Activated hepatic stellate cells (aHSCs) orchestrate scarring during liver injury, with putative quiescent precursor mesodermal derivation. Here we use lineage-tracing from development, through adult homoeostasis, to fibrosis, to define morphologically and transcriptionally discreet subpopulations of aHSCs by expression of WT1, a transcription factor controlling morphological transitions in organogenesis and adult homoeostasis.
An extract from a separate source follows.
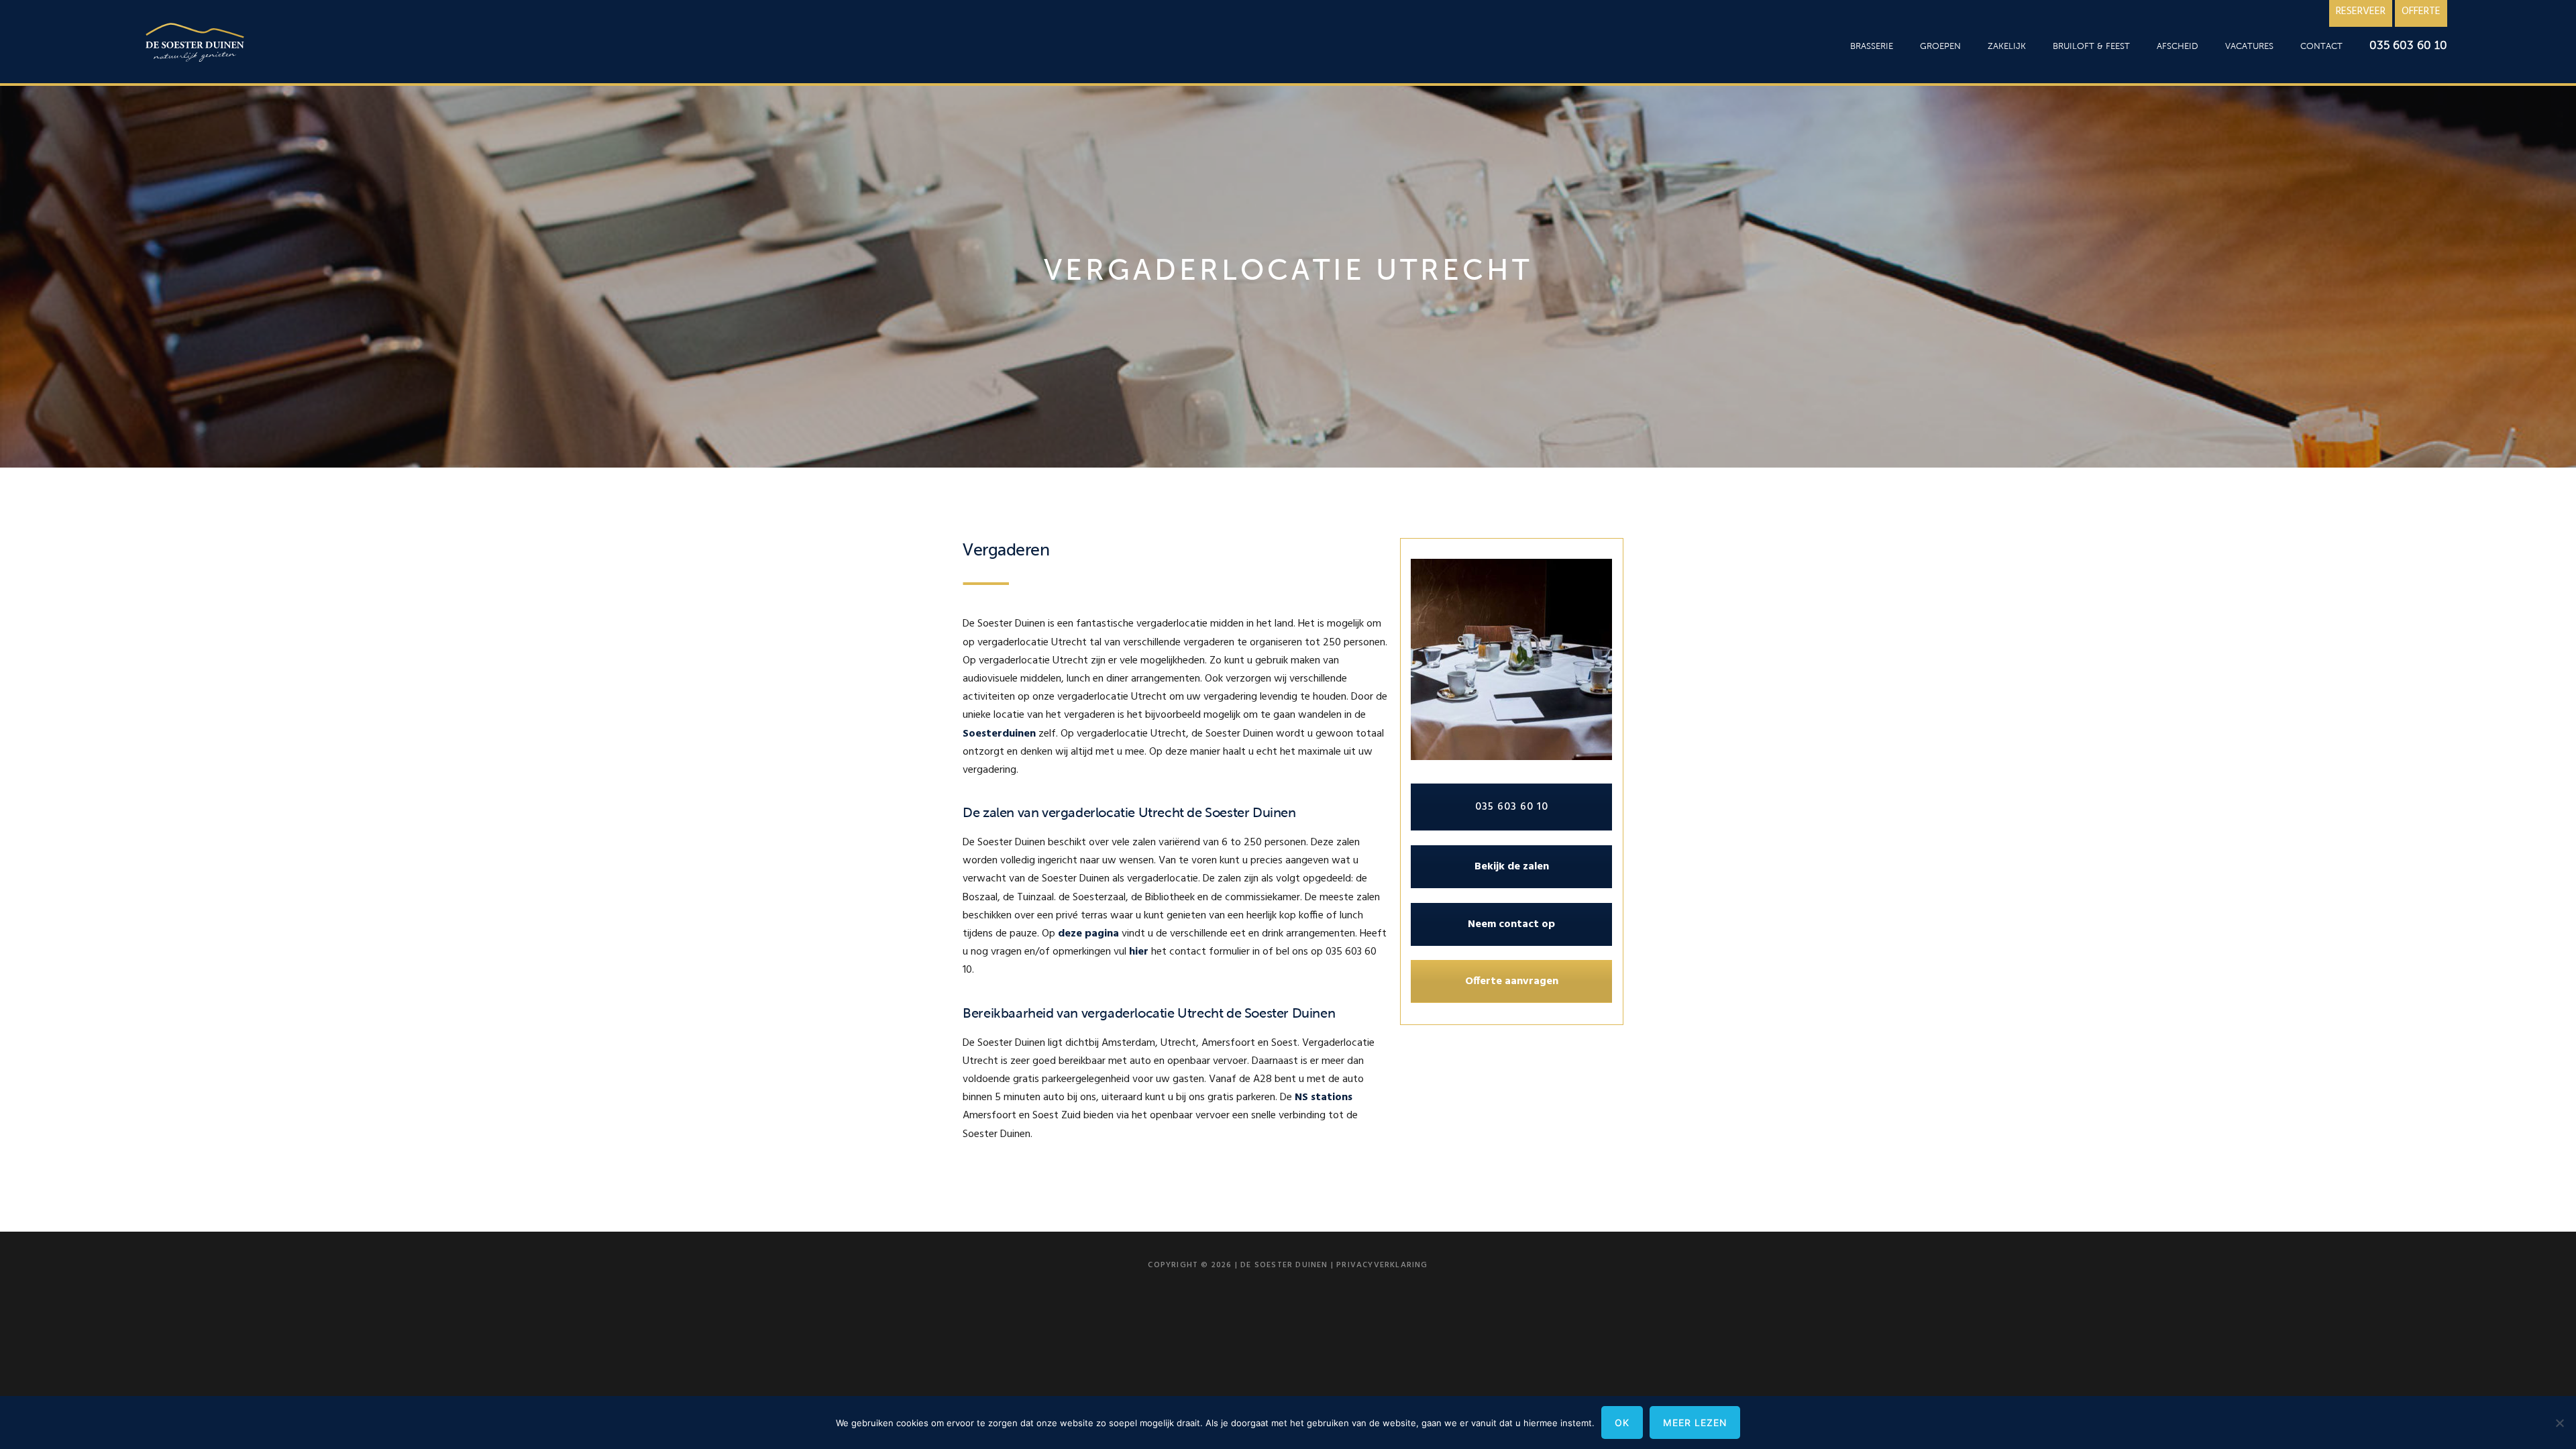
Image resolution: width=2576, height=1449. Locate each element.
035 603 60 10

Two distinct populations of aHSCs express WT1 after injury, and both re-engage a transcriptional signature reflecting embryonic mesothelial origin of their discreet quiescent adult precursor. WT1-deletion enhances fibrogenesis after injury, through upregulated Wnt-signalling and modulation of genes central to matrix persistence in aHSCs, and augmentation of myofibroblastic transition. The mesothelial-derived lineage demonstrates punctuated phenotypic plasticity through bidirectional mesothelial-mesenchymal transitions. Our findings demonstrate functional heterogeneity of adult scar-orchestrating cells that can be whole-life traced back through specific quiescent adult precursors to differential origin in development, and define WT1 as a paradoxical regulator of aHSCs induced by injury but suppressing scarring.

Suggested Citation

  • Timothy James Kendall & Catherine Mary Duff & Luke Boulter & David H. Wilson & Elisabeth Freyer & Stuart Aitken & Stuart John Forbes & John Peter Iredale & Nicholas Dixon Hastie, 2019. "Embryonic mesothelial-derived hepatic lineage of quiescent and heterogenous scar-orchestrating cells defined but suppressed by WT1," Nature Communications, Nature, vol. 10(1), pages 1-18, December.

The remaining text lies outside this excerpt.